Your assignment: Go through the listing and copy each line that has the string "Viewport" in it.

___ Recorded data ___

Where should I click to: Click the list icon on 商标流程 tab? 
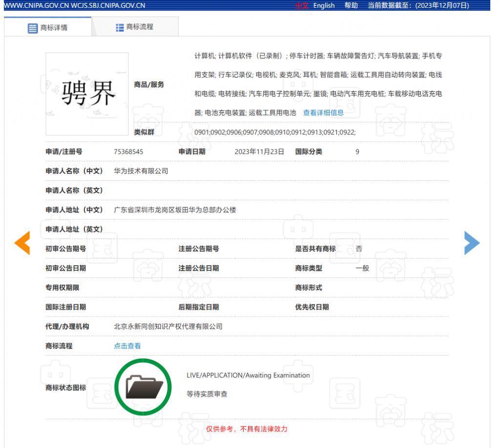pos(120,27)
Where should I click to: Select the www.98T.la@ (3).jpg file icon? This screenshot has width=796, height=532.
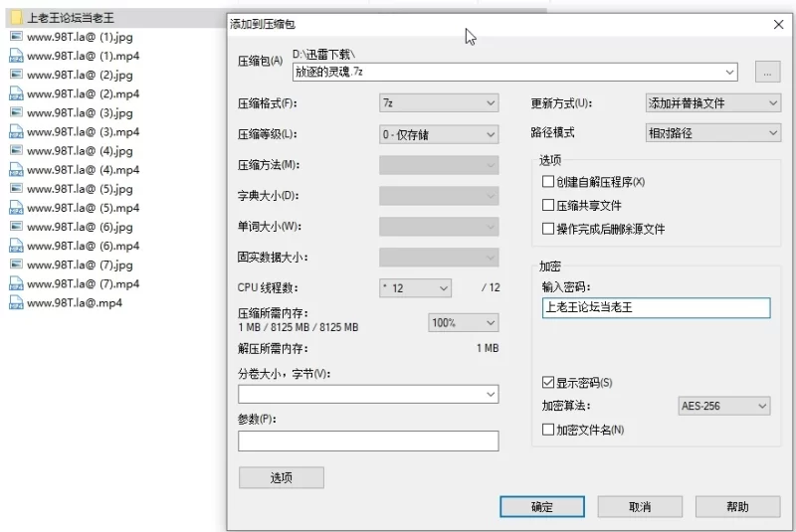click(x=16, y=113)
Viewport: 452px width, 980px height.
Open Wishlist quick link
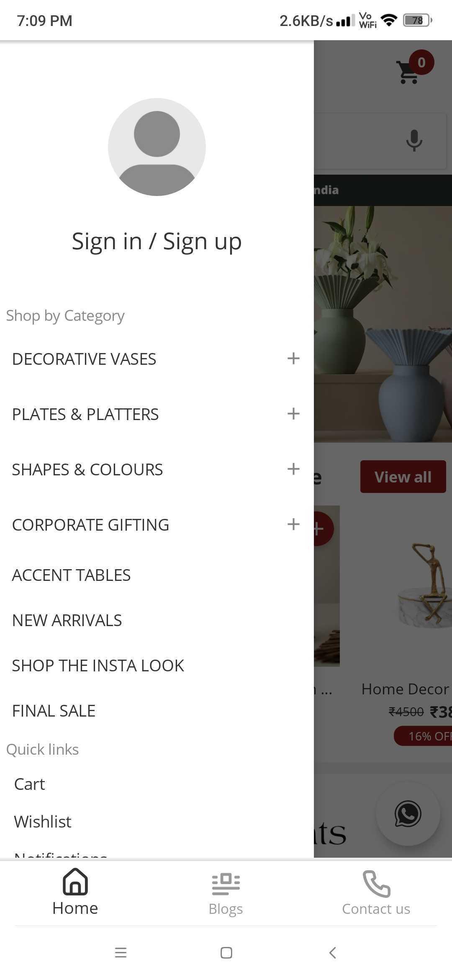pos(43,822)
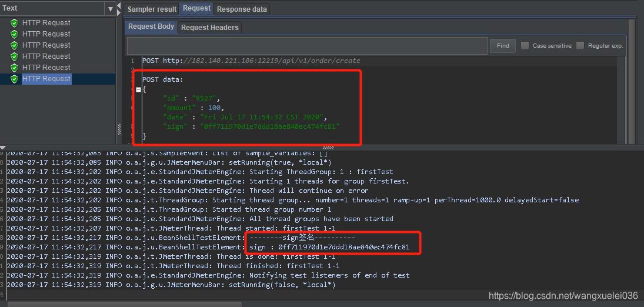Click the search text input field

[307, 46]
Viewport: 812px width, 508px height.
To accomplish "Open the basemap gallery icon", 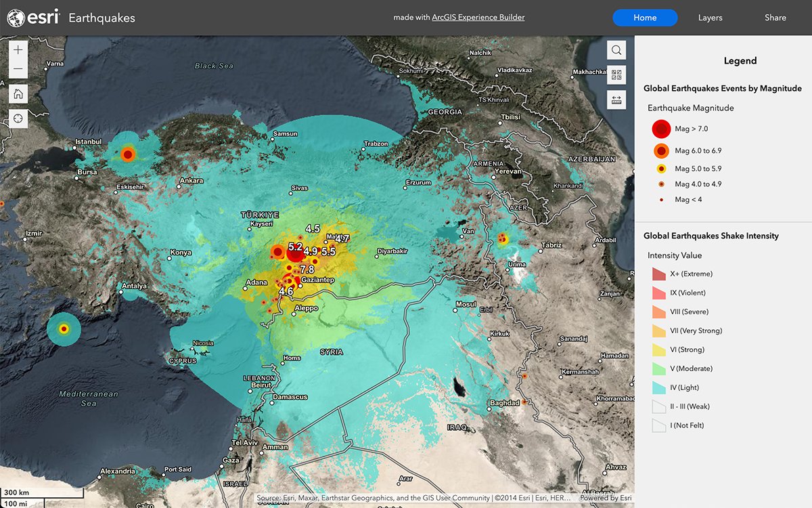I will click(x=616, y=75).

___

Completed task:
Viewport: 452px width, 980px height.
Viewport: 812px width, 508px height.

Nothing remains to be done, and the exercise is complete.